» **TEXT SHOWN**
- - - - -

Situated at the confluence of the Susquehanna River and the Chesapeake Bay, Havre de Grace is an enchanting maritime town with a rich history worth exploring.
R. Madison “Mitch” Mitchell Jr. has lived in Havre de Grace all of his 85 years and, if the traveler is lucky, is the person manning the front desk at the Havre de Grace Visitors Center. A model train enthusiast, he built in incredible detail a replica of the entire town that is on display at the center. An audio recording linked to the display recounts the history of Havre de Grace both before and after what was likely the town’s most significant and dramatic event – the British naval raid, led by Rear Admiral George Cockburn, in 1813.
Make the Visitors Center the first stop on a walking tour to learn about the town’s history before and after the War of 1812 and then proceed to the Promenade, which is located on the southernmost part of downtown Havre de Grace. Parking is plentiful at the town dock, and the Promenade walking trail leads walkers on a waterfront tour of the Susquehanna River Flats (which average only 4 feet in depth).
A historic, three-story stone structure called The Bayou sits atop the hill overlooking the water. Built in 1918 as a lavish hotel, it has been used in several ways, including as an apartment building and as a senior home for women, before suffering a notable fire. Now it is home to high-end condos with some of the most desirable views in town.
The Promenade leads to the Havre de Grace Decoy Museum, which Mitchell said is a necessary stop on a town tour. Afterall, Havre de Grace is known as the “Decoy Capital of the World” and for many years was recognized as a prime location for hunting waterfowl. The two-story museum is full of decoy and shotgun history. Plan to spend about an hour of the day here to read about the history of waterfowl hunting and rural life.
Past the Decoy Museum is the Maritime Museum and, beyond that lies the Concord Point Lighthouse and Keeper’s House Museum. The latter provides a pleasant and informative jaunt through not only the maritime history of the region, but also the cultural heritage of the people who have lived and worked the Upper Chesapeake throughout history, hosting an impressive display of handpicked artifacts.
Concord Point Lighthouse, built in 1827, is the oldest publicly accessible lighthouse on the Bay. It’s a picturesque area, perfect for a picnic lunch or as a place to take a break. The Keeper’s House Museum is located across the street and tells the story of the lighthouse keeper before electronic controls.

- - - - -

» **MATERIAL SUPPLIED**
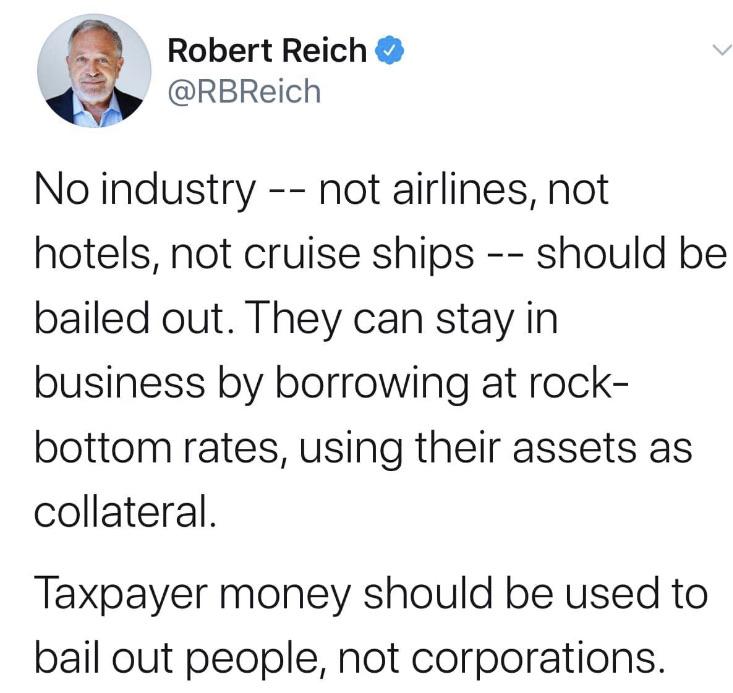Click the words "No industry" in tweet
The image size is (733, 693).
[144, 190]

- - - - -

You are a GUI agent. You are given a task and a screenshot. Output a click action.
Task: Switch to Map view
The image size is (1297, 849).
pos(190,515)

- - - - -

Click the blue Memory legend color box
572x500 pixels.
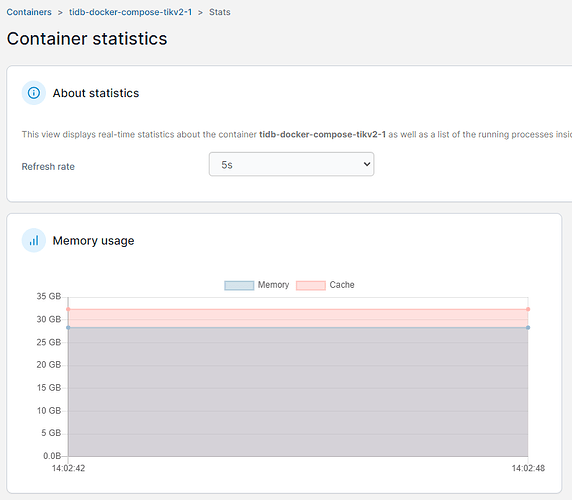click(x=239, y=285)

- - - - -

» **EXERCISE GOAL**
Reproduce the Havre de Grace text word for word, from "A historic, three-story" to "views in town.", inclusive. The records are separate from the Havre de Grace text.

» **RESPONSE TO THE TASK**
A historic, three-story stone structure called The Bayou sits atop the hill overlooking the water. Built in 1918 as a lavish hotel, it has been used in several ways, including as an apartment building and as a senior home for women, before suffering a notable fire. Now it is home to high-end condos with some of the most desirable views in town.